▶ 演習課題: 下にある横浜F・マリノスについての文章の続きを、最後の文のあとから書いてください。

▶ 本文:
----------
データは最下位でも首位キープ。
横浜F・マリノスの「隠れた正体」

  • 浅田真樹●取材・文 text by Asada Masaki 松岡健三郎●撮影 photo by Matsuoka Kenzaburo

 だが、横浜FMにしても広島や浦和ほど極端ではないものの、ポゼッション志向である。それどころか、安定したポゼッションで相手を押し込み、ボールを一度失っても高い位置からのプレスで奪い返す質の高いサッカーは現在のJ1では屈指と言ってもいい。にもかかわらず、これほど極端な結果が出るのはなぜなのだろうか。

 すぐに思い浮かぶのは、横浜FMの平均年齢の高さである。主力には中澤佑二(35歳)、ドゥトラ(40歳)、中村俊輔(35歳)、マルキーニョス(37歳)とベテランが多く、スタミナ面に不安がある一方で経験豊富。ファールなどで試合が止まったときに、巧みに時間を使ってひと息入れているのかもしれないと想像できる。
 
 ならばと、9月14日に行なわれた第25節セレッソ大阪戦で、両チームがフリーキック(FK)やコーナーキック(CK)にどれくらい時間をかけているのか、手元のストップウォッチで計測してみた。すると、C大阪が長くても30秒前後でリスタートしていたのに対し、横浜FMは総じて30秒以上、場合によっては1分近い時間をかけていた。どうやら横浜FMには、セットプレイに時間をかける傾向はあるようだ。
----------
▶ 提供された記録:
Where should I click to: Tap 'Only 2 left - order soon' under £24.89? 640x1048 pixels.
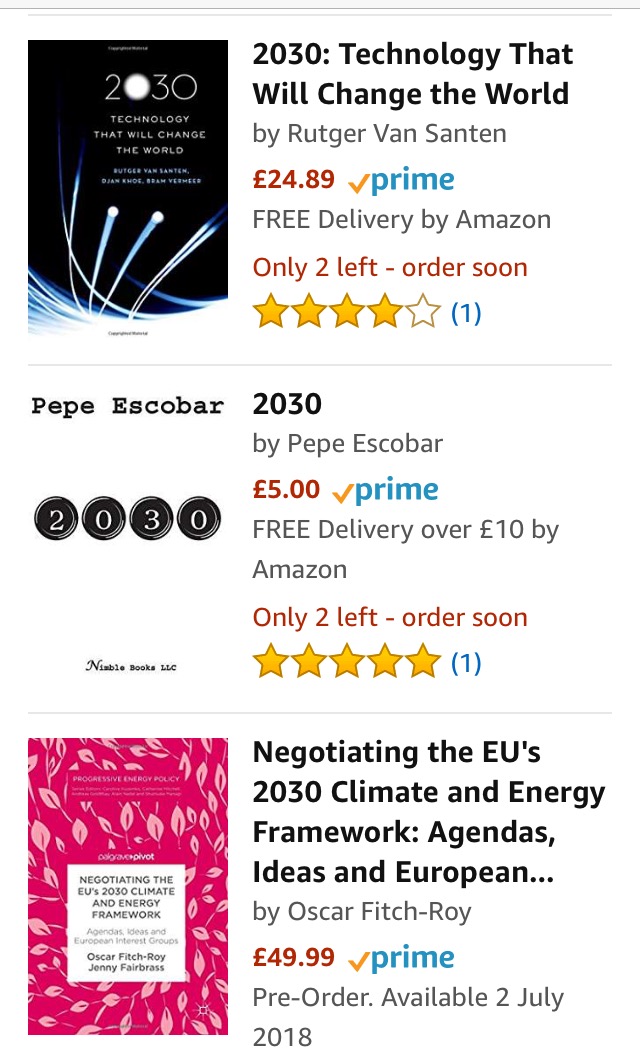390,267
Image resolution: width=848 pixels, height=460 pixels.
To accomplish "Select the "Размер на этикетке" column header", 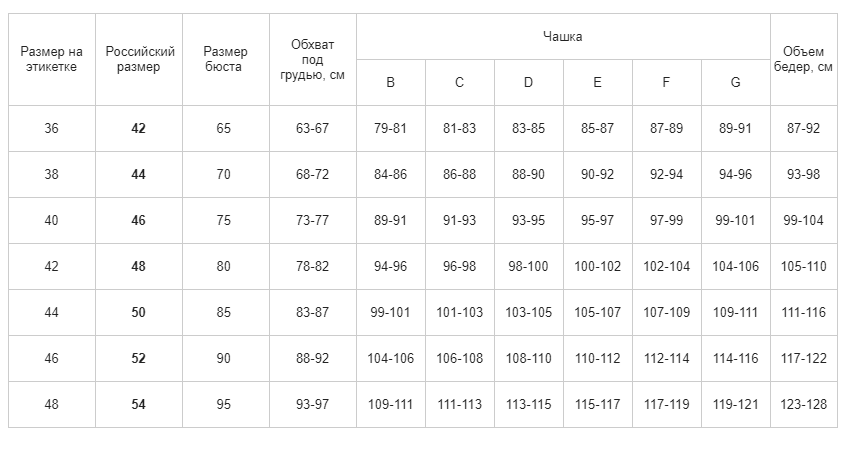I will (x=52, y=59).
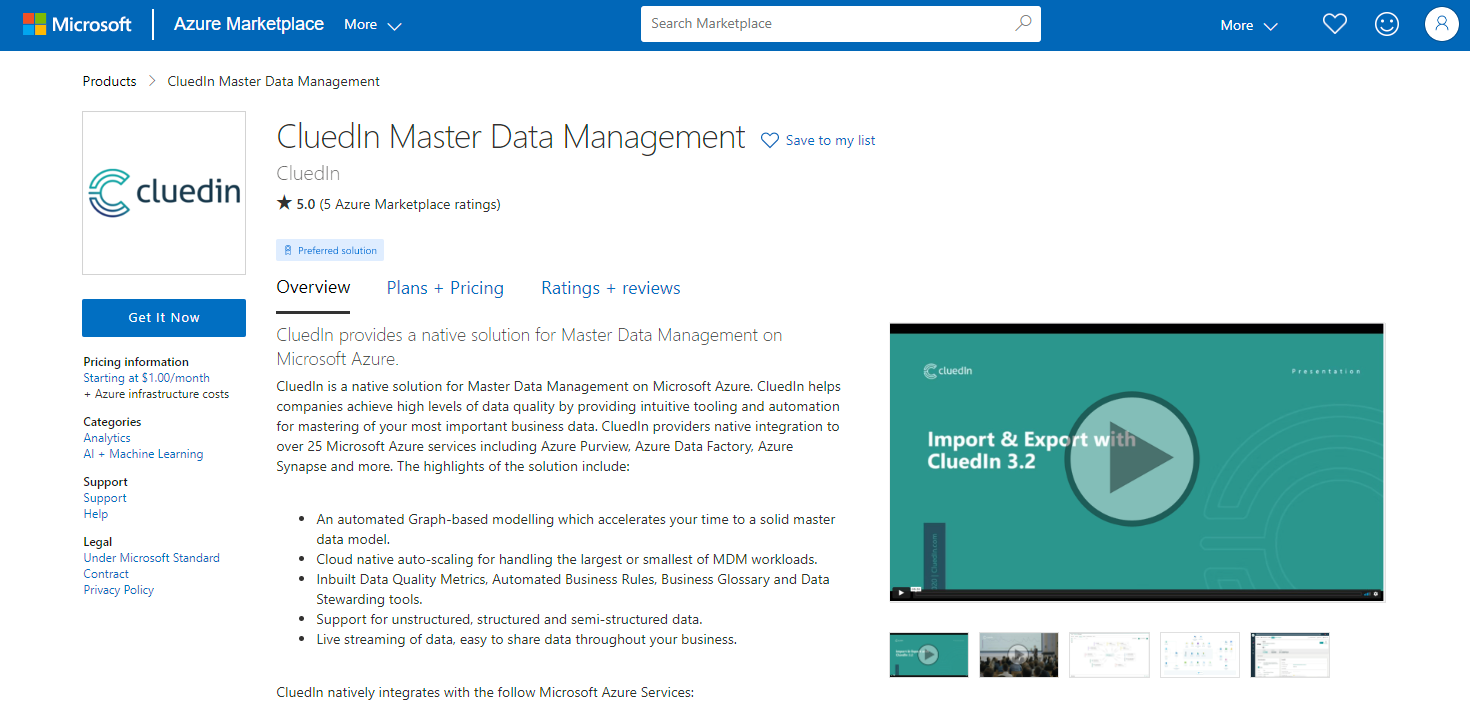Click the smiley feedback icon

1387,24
----------
▶ 課題の結果:
 ただし、これはFKやCKを得た位置や状況にもよるため、単純に時間だけを比較することはできない。ましてFKの名手である中村を擁する横浜FMにとって、FKは大きな見せ場。じっくり準備する様もまた、ひとつのエンターテインメントである。少なくとも試合を見ていて違和感を覚えるほどに、横浜FMが時間をかけている印象はなかった。

 樋口靖洋・横浜FM監督に尋ねてみても、「(APTは)あまり気にしていない」とのこと。「うちはリーグで一番ファールを受けている(被ファウル数がリーグトップ)。それでプレイが止まることが要因ではないか」というのが、指揮官の見立てである。

 実際、よくよくデータを探ってみると、横浜FMが意図的にAPTを短くし、優位に試合を進めようとしているわけではなさそうだ。

 横浜FMの第24節までをAPTの長さにより、①50分未満、②50分以上55分未満、③55分以上の3段階に分類し、それぞれの試合結果をまとめると、次のようになる。

① 3勝4分け3敗(10試合)
② 6勝1分け2敗(9試合)
③ 5勝(5試合)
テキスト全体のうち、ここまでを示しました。